## STATED PROBLEM A
Return the passage on KML and shapefiles word for word, in full.

[Start of TEXT SHOWN]

Although the latitude, longitude, altitude, and timestamp can be included natively, the rest of the geolocation information—accuracy, altitudeAccuracy, heading, and speed—needs to be added in the <ExtendedData> element and defined there for use. There are three ways this data can be added; see the KML Reference, ExtendedData at http://code.google.com/apis/kml/documentation/kmlreference.html#extendeddata for more information on these methods. I chose the data pair method so that the values would be shown in Google Earth, but one of the other methods might better suit your application needs.

Because KML is basically text in a file, it is a fairly straightforward bit of programming on the server-side of an application to create this file, read from it, or write to it regardless of the technology being used. Also, because of its XML nature, converting the data in the KML file to a different format is also not that difficult. Working with KML is easy and makes it a good choice for storing geolocation data.

Shapefiles

A shapefile is a data format designed for holding geographical vector data like points and polygons along with associated attribute data. It was developed by Esri and is maintained by it. It was specifically designed as a spatial data format for use with Esri’s ArcGIS Desktop product, though it works with other software as well. Some other software that can utilize the shapefile format include AutoCAD Map, MapInfo, GeoMedia, and GRASS.

There are tools available to convert shapefiles to other formats and vice versa, making this a flexible format for holding geolocation information. By holding the point data in a shapefile, it can easily be converted to another format when needed. Some conversion programs are SHP2KML, shp2CAD, and SHP2MIF. The reverse of these programs can also easily be located with a quick web search.

Though it is called a shapefile, the format is actually a set of files that work together to produce the necessary working data. There are three or more files needed for a shapefile, as shown in Table 5-1.

[End of TEXT SHOWN]
[Start of RECORDS TO PROCESS]

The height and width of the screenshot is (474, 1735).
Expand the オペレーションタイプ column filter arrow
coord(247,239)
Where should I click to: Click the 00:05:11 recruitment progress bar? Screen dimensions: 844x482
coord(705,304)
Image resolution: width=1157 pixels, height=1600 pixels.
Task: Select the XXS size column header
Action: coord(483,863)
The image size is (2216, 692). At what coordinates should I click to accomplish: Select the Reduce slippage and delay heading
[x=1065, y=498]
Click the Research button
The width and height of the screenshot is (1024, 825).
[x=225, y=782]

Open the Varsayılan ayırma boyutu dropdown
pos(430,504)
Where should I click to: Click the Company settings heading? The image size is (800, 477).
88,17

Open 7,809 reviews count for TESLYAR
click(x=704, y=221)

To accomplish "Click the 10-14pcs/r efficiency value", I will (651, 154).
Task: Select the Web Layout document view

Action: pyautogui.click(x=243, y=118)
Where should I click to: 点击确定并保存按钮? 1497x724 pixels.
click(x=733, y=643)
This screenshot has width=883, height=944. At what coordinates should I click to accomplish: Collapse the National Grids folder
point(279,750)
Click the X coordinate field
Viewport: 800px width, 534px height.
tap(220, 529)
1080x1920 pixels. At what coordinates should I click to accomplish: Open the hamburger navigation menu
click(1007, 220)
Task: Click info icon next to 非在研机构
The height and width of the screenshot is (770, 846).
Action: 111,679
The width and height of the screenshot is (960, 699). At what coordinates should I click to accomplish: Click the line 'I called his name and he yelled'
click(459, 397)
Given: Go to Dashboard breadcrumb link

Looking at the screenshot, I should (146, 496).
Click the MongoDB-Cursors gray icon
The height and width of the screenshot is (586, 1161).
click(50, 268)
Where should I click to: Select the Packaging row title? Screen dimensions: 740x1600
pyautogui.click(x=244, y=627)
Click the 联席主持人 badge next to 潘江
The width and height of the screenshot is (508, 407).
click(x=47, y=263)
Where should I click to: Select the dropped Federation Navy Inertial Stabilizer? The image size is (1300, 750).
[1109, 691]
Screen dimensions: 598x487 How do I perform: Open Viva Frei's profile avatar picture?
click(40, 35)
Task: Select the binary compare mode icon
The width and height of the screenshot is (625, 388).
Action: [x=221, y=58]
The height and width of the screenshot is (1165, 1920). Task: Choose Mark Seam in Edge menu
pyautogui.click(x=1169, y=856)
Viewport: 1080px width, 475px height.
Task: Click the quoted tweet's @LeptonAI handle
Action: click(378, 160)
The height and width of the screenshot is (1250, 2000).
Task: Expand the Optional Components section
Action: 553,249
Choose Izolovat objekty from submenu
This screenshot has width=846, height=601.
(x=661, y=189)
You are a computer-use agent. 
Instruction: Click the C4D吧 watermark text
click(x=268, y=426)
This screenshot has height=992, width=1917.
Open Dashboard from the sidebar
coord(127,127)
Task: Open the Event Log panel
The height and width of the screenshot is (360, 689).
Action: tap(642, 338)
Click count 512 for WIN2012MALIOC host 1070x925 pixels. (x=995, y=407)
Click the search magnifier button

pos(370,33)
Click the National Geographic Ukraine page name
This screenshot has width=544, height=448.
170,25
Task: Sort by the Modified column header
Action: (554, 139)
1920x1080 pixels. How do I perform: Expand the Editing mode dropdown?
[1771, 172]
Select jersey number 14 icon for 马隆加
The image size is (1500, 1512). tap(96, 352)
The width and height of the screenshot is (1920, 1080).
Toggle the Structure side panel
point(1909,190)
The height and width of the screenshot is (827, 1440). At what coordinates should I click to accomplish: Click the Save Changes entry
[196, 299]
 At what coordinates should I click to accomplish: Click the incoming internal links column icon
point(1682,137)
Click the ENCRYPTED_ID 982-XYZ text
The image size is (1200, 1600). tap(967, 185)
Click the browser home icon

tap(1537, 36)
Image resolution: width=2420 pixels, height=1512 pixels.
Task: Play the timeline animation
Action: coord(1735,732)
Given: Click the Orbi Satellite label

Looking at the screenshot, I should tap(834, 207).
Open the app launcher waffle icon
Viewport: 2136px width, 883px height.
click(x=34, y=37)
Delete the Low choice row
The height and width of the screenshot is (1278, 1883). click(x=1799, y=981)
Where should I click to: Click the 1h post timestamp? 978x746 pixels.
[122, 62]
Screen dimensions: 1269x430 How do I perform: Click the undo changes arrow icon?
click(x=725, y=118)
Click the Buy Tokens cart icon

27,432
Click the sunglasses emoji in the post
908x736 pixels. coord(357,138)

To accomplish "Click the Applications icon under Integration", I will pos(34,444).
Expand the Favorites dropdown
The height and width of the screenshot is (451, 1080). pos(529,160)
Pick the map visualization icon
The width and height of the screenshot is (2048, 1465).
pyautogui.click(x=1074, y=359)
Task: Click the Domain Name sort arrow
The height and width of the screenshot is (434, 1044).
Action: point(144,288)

[End of RECORDS TO PROCESS]

## STATED PROBLEM B
Retype the lines of the listing, beginning with its first line and continuing through the line with "[x=225, y=782]", and give nothing else.

## TASK RESULT A
Although the latitude, longitude, altitude, and timestamp can be included natively, the rest of the geolocation information—accuracy, altitudeAccuracy, heading, and speed—needs to be added in the <ExtendedData> element and defined there for use. There are three ways this data can be added; see the KML Reference, ExtendedData at http://code.google.com/apis/kml/documentation/kmlreference.html#extendeddata for more information on these methods. I chose the data pair method so that the values would be shown in Google Earth, but one of the other methods might better suit your application needs.

Because KML is basically text in a file, it is a fairly straightforward bit of programming on the server-side of an application to create this file, read from it, or write to it regardless of the technology being used. Also, because of its XML nature, converting the data in the KML file to a different format is also not that difficult. Working with KML is easy and makes it a good choice for storing geolocation data.

Shapefiles

A shapefile is a data format designed for holding geographical vector data like points and polygons along with associated attribute data. It was developed by Esri and is maintained by it. It was specifically designed as a spatial data format for use with Esri’s ArcGIS Desktop product, though it works with other software as well. Some other software that can utilize the shapefile format include AutoCAD Map, MapInfo, GeoMedia, and GRASS.

There are tools available to convert shapefiles to other formats and vice versa, making this a flexible format for holding geolocation information. By holding the point data in a shapefile, it can easily be converted to another format when needed. Some conversion programs are SHP2KML, shp2CAD, and SHP2MIF. The reverse of these programs can also easily be located with a quick web search.

Though it is called a shapefile, the format is actually a set of files that work together to produce the necessary working data. There are three or more files needed for a shapefile, as shown in Table 5-1.

## TASK RESULT B
The height and width of the screenshot is (474, 1735).
Expand the オペレーションタイプ column filter arrow
coord(247,239)
Where should I click to: Click the 00:05:11 recruitment progress bar? Screen dimensions: 844x482
coord(705,304)
Image resolution: width=1157 pixels, height=1600 pixels.
Task: Select the XXS size column header
Action: coord(483,863)
The image size is (2216, 692). At what coordinates should I click to accomplish: Select the Reduce slippage and delay heading
[x=1065, y=498]
Click the Research button
The width and height of the screenshot is (1024, 825).
[x=225, y=782]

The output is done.